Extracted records
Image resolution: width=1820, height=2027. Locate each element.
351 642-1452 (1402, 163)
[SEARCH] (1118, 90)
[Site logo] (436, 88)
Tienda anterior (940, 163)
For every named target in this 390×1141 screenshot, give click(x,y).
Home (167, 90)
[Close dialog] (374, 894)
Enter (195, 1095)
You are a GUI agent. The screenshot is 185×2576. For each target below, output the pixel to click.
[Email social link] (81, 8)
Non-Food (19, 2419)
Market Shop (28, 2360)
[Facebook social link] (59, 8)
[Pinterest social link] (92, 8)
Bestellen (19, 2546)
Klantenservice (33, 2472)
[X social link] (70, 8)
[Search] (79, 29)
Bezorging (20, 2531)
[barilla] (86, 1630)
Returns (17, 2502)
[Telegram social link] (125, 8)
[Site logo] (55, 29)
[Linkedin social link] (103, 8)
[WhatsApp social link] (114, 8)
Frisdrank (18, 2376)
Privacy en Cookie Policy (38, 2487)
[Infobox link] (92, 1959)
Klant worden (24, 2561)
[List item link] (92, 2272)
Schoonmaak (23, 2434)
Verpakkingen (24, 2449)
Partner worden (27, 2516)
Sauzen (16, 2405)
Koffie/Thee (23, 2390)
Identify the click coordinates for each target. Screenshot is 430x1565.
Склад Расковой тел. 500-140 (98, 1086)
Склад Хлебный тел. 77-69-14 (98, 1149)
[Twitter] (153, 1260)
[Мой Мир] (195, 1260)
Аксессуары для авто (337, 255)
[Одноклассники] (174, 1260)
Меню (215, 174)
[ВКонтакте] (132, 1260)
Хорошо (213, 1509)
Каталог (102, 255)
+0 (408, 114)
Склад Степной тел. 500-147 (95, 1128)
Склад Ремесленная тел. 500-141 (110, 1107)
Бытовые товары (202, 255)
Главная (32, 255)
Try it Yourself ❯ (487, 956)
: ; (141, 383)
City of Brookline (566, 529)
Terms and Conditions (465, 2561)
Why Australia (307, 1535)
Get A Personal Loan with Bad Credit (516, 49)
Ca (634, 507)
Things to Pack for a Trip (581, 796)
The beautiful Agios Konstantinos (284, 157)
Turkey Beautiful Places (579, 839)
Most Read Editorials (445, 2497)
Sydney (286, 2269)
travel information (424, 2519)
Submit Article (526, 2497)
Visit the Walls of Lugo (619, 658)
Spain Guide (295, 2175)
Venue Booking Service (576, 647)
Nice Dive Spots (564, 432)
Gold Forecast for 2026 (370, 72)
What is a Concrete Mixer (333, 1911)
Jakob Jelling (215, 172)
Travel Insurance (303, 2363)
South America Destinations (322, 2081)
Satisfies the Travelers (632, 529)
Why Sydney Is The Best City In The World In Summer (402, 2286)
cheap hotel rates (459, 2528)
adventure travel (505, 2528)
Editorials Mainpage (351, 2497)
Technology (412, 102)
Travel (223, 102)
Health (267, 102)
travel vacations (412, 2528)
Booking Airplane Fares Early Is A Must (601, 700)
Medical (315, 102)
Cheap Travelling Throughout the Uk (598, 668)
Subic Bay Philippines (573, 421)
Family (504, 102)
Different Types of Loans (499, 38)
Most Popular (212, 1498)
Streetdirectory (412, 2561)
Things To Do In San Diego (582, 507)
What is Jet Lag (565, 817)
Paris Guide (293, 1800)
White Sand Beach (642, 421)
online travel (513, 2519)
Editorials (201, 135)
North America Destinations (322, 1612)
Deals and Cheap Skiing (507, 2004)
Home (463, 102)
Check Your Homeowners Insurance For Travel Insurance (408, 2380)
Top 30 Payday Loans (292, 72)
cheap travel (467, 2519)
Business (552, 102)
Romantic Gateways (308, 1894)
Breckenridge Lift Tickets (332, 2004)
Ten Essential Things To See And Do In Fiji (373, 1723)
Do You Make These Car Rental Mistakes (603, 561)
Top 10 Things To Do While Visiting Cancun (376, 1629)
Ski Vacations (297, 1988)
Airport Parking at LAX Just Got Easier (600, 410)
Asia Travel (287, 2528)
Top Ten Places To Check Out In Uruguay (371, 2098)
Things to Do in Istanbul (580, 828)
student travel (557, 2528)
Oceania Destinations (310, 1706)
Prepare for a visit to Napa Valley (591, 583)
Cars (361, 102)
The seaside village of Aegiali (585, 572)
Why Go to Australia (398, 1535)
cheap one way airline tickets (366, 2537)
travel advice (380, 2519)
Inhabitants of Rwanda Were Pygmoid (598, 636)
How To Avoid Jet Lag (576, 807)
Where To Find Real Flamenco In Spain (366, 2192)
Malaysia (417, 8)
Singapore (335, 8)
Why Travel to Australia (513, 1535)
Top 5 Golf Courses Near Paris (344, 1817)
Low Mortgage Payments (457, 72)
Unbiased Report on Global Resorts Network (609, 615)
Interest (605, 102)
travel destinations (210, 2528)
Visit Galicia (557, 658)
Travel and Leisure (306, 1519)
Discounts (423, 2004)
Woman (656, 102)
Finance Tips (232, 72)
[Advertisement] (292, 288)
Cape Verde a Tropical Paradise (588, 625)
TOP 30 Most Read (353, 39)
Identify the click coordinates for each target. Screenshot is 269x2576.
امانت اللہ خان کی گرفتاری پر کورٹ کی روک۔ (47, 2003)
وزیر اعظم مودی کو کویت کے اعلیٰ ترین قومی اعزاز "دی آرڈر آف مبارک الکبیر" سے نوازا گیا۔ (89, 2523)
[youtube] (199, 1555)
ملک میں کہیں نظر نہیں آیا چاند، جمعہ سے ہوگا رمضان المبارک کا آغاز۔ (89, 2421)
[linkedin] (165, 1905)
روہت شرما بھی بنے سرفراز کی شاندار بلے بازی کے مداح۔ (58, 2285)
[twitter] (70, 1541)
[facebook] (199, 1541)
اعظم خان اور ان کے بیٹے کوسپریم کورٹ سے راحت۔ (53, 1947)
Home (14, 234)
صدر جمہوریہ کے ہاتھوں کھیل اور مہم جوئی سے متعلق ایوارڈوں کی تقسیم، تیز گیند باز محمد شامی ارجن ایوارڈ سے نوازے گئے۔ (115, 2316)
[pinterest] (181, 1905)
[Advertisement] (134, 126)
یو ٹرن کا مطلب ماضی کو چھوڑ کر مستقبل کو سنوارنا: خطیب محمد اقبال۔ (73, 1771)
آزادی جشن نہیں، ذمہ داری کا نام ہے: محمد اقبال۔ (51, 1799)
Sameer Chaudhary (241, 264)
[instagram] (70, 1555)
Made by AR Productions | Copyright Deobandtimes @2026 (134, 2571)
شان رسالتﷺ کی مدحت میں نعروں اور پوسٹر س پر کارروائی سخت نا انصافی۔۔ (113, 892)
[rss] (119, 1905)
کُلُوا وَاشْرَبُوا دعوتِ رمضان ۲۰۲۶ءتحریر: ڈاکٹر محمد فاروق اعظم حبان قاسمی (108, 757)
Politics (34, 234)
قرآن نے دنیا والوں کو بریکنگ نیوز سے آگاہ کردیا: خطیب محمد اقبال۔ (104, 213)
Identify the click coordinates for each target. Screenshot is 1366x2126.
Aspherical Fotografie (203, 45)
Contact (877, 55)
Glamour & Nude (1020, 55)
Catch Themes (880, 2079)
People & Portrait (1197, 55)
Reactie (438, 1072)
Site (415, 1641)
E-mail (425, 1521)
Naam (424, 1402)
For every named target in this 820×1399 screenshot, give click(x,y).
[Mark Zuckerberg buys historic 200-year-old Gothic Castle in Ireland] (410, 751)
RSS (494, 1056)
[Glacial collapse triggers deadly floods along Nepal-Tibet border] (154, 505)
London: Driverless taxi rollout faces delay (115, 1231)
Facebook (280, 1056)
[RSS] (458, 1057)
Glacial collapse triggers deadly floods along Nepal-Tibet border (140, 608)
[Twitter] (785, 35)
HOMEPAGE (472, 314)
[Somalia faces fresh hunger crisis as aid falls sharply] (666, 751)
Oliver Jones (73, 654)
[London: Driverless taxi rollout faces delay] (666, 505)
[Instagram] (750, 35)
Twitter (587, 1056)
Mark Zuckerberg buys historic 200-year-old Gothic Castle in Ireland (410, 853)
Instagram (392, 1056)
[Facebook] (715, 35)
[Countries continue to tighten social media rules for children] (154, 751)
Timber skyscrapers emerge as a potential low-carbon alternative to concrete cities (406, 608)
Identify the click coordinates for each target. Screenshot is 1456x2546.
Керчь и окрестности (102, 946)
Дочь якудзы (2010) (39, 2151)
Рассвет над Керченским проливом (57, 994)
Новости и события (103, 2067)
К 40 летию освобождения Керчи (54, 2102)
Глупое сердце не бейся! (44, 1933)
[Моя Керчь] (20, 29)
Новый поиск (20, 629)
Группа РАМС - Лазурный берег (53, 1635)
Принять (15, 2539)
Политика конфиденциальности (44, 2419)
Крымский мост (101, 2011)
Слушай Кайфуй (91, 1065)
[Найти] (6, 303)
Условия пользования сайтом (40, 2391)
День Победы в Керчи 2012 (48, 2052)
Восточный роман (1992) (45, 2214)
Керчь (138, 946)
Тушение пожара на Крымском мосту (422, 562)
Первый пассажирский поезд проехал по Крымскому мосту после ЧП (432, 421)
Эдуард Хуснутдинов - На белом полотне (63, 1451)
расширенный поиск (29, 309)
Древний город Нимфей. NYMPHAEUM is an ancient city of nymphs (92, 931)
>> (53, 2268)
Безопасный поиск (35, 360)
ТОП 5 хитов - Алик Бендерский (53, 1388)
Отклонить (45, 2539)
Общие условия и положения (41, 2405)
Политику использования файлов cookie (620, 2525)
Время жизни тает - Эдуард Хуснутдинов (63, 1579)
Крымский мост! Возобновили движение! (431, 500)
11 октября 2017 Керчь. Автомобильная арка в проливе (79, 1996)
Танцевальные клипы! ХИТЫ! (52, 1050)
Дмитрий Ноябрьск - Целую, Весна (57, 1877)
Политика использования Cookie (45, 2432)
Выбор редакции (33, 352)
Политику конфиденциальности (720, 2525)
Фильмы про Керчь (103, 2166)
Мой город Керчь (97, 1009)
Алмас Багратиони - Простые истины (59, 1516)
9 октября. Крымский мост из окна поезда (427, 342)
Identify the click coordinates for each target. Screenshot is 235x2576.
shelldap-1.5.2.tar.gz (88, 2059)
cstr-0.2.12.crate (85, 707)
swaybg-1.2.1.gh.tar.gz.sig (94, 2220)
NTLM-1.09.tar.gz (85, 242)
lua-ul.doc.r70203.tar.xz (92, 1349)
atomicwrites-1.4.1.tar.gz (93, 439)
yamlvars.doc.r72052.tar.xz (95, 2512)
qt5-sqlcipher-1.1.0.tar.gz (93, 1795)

__WHAT YOU NEED TO DO__.
Write out exactly the lines that fall from the line with "Новый поиск (20, 629)" to the line with "Крымский мост! Возобновили" in the records above, keeping both ends.

__SOLUTION FOR THIS TASK__.
Новый поиск (20, 629)
Группа РАМС - Лазурный берег (53, 1635)
Принять (15, 2539)
Политика конфиденциальности (44, 2419)
Крымский мост (101, 2011)
Слушай Кайфуй (91, 1065)
[Найти] (6, 303)
Условия пользования сайтом (40, 2391)
День Победы в Керчи 2012 (48, 2052)
Восточный роман (1992) (45, 2214)
Керчь (138, 946)
Тушение пожара на Крымском мосту (422, 562)
Первый пассажирский поезд проехал по Крымскому мосту после ЧП (432, 421)
Эдуард Хуснутдинов - На белом полотне (63, 1451)
расширенный поиск (29, 309)
Древний город Нимфей. NYMPHAEUM is an ancient city of nymphs (92, 931)
>> (53, 2268)
Безопасный поиск (35, 360)
ТОП 5 хитов - Алик Бендерский (53, 1388)
Отклонить (45, 2539)
Общие условия и положения (41, 2405)
Политику использования файлов cookie (620, 2525)
Время жизни тает - Эдуард Хуснутдинов (63, 1579)
Крымский мост! Возобновили движение! (431, 500)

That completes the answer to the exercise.